*DOCUMENT SEGMENT*.
For a campaign to be able to make the most of this data, it will first need to keep track of what it is doing and log that information into a database; it will need intelligent people to maintain that database; and it will need vendors that are up to date and can report activity back to the campaign for logging into the voter file. This may sound simple, but good and actionable data requires basic technology, an attention to detail, and a focused discipline lacking in many Republican offices today.
Data is an essential tool, and it was mentioned 197 times in the RNC’s report, but by itself is about as impressive as a single brick. Using that brick to build the Parthenon — or electoral victory — is the next step.
What is analytics?
Analytics is the science of building that Parthenon — or interpreting the data so as to be able to make actionable recommendations.
Essentially, the goal of a campaign is to 1) Turn out voters who are loyal but who may not have shown up; and 2) Convince voters who are already showing up, but who are undecided, to vote for their candidate. Everything else — from fundraisers to phone calls to yard signs — is simply a means of achieving these two goals.

Saved entries
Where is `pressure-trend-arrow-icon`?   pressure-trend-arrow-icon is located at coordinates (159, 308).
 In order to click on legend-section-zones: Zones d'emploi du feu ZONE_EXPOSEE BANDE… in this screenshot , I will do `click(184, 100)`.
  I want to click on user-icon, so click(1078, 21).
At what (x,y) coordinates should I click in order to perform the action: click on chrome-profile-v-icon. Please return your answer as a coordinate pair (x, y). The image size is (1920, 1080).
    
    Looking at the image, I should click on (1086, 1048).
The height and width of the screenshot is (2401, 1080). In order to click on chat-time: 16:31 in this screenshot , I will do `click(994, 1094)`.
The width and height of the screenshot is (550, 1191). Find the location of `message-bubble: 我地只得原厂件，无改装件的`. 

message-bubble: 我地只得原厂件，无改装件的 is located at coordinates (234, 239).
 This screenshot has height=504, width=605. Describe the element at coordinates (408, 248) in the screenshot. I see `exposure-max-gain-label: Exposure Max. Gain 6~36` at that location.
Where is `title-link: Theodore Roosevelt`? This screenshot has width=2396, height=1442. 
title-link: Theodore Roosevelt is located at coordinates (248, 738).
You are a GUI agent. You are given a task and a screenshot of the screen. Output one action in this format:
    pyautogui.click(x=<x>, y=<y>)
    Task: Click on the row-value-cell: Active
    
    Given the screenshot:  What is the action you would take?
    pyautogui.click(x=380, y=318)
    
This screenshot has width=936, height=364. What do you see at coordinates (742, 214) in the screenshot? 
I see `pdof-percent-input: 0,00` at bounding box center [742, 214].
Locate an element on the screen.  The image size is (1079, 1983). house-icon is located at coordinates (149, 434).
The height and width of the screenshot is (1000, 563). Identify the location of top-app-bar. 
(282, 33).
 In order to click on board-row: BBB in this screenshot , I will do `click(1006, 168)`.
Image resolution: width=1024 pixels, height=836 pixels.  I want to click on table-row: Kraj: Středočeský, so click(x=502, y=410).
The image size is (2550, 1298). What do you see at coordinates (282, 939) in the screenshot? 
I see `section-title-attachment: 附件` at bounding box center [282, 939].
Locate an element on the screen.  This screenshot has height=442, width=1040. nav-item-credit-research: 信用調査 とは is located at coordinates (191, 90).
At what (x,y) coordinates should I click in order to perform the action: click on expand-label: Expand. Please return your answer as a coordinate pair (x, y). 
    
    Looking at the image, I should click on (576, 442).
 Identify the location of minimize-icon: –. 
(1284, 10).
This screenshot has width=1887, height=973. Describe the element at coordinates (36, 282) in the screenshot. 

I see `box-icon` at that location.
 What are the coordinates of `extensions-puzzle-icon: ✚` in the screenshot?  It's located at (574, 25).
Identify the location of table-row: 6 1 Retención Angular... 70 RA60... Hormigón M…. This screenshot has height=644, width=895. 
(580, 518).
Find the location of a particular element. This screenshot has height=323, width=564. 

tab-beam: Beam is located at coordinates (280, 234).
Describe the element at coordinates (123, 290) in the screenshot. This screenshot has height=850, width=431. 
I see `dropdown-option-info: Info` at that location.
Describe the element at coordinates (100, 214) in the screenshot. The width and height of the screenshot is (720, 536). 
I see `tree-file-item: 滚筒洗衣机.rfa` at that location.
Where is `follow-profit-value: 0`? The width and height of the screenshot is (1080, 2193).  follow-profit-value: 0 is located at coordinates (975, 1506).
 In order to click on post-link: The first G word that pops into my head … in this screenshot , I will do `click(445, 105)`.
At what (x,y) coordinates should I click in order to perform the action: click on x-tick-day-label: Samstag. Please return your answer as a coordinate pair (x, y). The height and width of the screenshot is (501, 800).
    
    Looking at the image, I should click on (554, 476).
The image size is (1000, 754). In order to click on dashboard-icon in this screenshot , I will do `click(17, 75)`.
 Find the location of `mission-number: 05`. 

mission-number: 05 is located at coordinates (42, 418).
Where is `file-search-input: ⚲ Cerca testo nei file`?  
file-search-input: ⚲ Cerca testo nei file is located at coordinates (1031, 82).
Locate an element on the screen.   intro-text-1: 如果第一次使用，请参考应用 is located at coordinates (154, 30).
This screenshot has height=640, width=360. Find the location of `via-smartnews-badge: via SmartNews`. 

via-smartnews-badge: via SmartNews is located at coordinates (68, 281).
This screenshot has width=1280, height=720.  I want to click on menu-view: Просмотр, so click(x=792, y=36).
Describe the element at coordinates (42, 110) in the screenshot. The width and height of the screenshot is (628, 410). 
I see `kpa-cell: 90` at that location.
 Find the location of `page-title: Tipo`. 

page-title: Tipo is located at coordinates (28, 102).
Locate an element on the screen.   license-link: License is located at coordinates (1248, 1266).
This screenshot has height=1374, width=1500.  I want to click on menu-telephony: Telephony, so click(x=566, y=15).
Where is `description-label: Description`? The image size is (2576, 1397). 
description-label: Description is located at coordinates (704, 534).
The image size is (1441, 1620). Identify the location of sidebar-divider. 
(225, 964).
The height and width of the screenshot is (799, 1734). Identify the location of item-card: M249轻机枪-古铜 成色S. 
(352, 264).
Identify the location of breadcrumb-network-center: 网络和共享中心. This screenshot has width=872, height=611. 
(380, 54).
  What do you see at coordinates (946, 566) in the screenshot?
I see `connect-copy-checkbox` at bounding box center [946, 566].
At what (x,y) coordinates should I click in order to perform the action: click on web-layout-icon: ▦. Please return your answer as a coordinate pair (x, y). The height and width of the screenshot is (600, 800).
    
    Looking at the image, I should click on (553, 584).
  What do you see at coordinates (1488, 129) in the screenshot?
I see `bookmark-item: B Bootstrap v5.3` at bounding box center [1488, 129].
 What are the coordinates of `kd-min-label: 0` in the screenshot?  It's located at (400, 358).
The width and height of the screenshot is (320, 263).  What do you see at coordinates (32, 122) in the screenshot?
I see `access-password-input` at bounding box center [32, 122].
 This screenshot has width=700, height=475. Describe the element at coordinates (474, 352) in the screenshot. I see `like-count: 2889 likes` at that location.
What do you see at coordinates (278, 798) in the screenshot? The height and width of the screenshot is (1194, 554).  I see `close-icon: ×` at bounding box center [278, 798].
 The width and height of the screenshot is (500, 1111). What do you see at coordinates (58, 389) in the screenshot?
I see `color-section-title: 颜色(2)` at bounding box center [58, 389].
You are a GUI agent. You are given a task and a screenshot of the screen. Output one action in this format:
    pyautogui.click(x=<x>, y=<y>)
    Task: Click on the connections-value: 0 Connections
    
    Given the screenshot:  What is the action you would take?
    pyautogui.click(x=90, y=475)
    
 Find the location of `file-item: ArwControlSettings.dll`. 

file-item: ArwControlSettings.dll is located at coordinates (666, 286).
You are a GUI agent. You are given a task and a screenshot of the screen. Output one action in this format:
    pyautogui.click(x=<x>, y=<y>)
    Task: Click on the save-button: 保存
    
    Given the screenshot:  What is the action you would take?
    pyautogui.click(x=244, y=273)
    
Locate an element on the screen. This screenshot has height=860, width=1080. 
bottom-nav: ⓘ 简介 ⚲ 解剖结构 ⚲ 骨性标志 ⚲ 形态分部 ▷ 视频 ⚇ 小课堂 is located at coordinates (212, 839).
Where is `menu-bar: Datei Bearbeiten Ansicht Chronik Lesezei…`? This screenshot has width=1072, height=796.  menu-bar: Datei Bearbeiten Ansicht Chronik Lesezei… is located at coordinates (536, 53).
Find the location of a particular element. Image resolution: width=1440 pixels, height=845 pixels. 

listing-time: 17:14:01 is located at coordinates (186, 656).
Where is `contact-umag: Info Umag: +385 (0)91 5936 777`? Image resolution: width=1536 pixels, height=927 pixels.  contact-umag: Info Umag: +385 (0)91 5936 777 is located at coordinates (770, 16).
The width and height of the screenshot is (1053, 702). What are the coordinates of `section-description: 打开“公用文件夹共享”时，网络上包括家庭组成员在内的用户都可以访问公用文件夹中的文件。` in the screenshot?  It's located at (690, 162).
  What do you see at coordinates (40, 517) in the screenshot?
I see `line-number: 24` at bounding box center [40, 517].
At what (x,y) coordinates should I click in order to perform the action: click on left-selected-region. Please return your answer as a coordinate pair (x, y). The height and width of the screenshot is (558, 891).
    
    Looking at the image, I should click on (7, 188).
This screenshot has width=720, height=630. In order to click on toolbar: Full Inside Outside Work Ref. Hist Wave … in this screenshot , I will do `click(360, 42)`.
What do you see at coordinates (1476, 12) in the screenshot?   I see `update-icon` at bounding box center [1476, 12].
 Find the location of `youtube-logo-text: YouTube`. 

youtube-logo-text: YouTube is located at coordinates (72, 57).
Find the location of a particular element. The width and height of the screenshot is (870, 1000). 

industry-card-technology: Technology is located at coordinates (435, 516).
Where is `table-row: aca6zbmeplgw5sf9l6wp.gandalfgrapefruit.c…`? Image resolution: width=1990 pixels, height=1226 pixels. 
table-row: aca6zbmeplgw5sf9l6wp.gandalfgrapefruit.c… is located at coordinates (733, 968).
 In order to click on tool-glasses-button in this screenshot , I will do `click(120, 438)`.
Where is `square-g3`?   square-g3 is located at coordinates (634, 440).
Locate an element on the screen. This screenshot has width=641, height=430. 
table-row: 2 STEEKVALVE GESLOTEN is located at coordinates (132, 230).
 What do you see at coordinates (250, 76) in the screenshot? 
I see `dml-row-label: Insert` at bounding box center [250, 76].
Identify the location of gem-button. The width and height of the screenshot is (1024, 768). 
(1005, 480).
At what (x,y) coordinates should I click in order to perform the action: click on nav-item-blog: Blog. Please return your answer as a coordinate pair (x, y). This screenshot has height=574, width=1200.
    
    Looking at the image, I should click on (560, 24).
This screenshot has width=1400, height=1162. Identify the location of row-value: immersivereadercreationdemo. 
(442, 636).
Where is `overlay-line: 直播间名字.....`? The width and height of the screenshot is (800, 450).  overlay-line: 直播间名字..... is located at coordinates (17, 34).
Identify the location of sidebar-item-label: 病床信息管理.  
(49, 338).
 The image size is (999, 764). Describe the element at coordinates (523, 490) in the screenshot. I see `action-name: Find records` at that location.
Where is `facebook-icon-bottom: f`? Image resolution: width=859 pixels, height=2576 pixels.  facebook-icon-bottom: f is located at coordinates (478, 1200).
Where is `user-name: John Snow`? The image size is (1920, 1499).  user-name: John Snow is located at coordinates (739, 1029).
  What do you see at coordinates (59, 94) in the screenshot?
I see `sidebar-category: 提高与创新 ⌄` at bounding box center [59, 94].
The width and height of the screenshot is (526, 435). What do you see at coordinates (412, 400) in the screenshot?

*THINGS TO DO*.
**1)** According to the passage on campaign data and analytics, how many times was data mentioned in the RNC's report?
**2)** Summarize the passage on campaign data and analytics in two sentences.

*RESPONSES FOR EACH TASK*.
**1)** 197 times.

**2)** A campaign needs to log its activity in a database, have capable people maintain it, and use vendors who report activity back. Data alone is only a basic tool, and analytics turns it into actionable recommendations aimed at a campaign's two goals: turning out loyal voters who might not show up and winning over undecided voters who already do.